MATERIAL PROVIDED →
* * *

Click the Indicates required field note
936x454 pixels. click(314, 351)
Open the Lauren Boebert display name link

* * *

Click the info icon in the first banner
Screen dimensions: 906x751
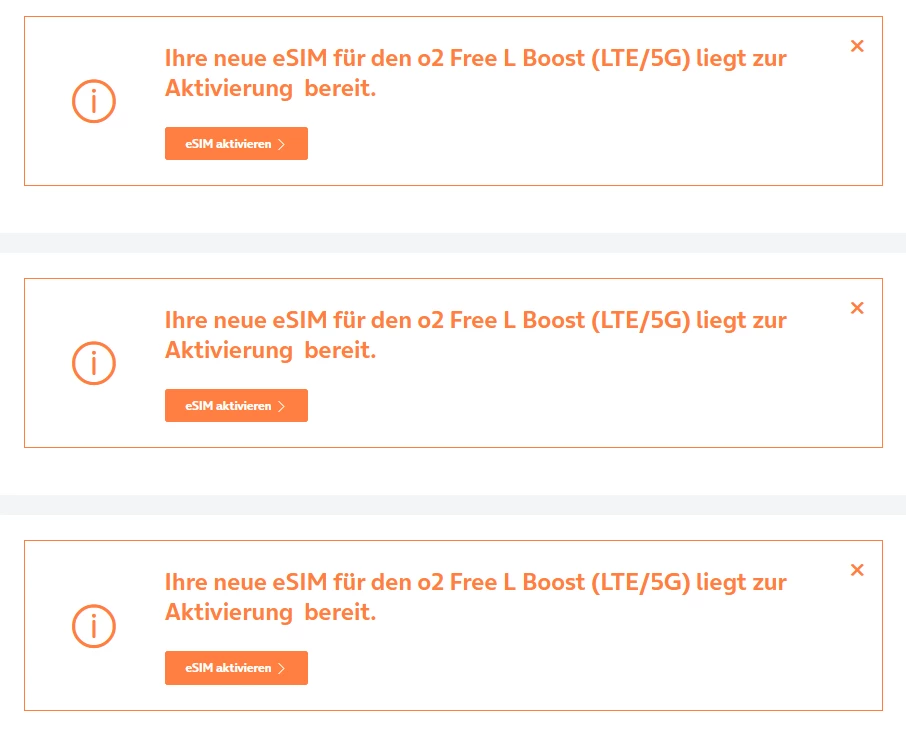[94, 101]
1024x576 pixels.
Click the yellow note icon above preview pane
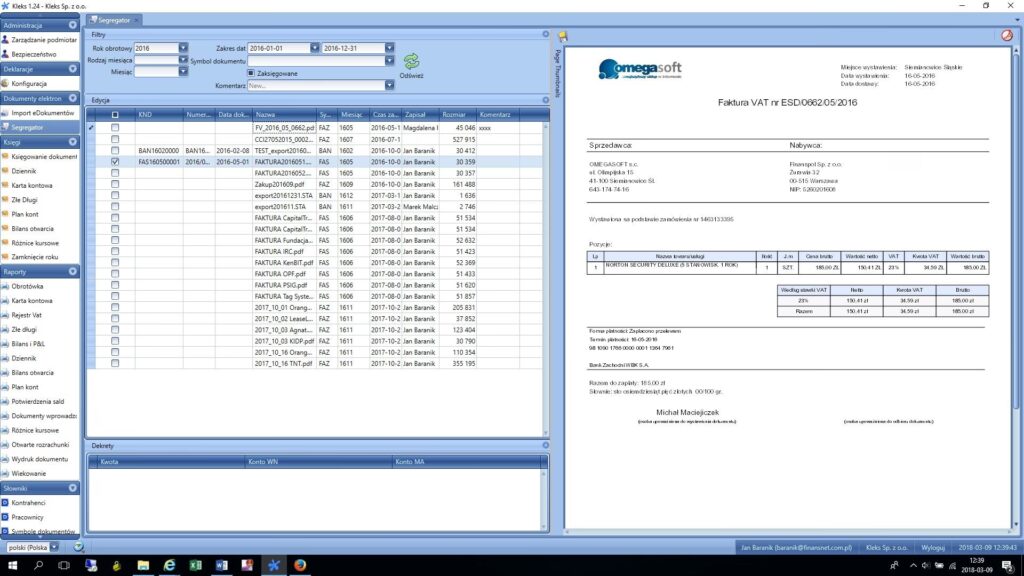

* * *

TASK DESCRIPTION → Filter the listing above down to the lines that contain the word "icon".

RESULT OF THIS TASK →
Click the info icon in the first banner
Click the yellow note icon above preview pane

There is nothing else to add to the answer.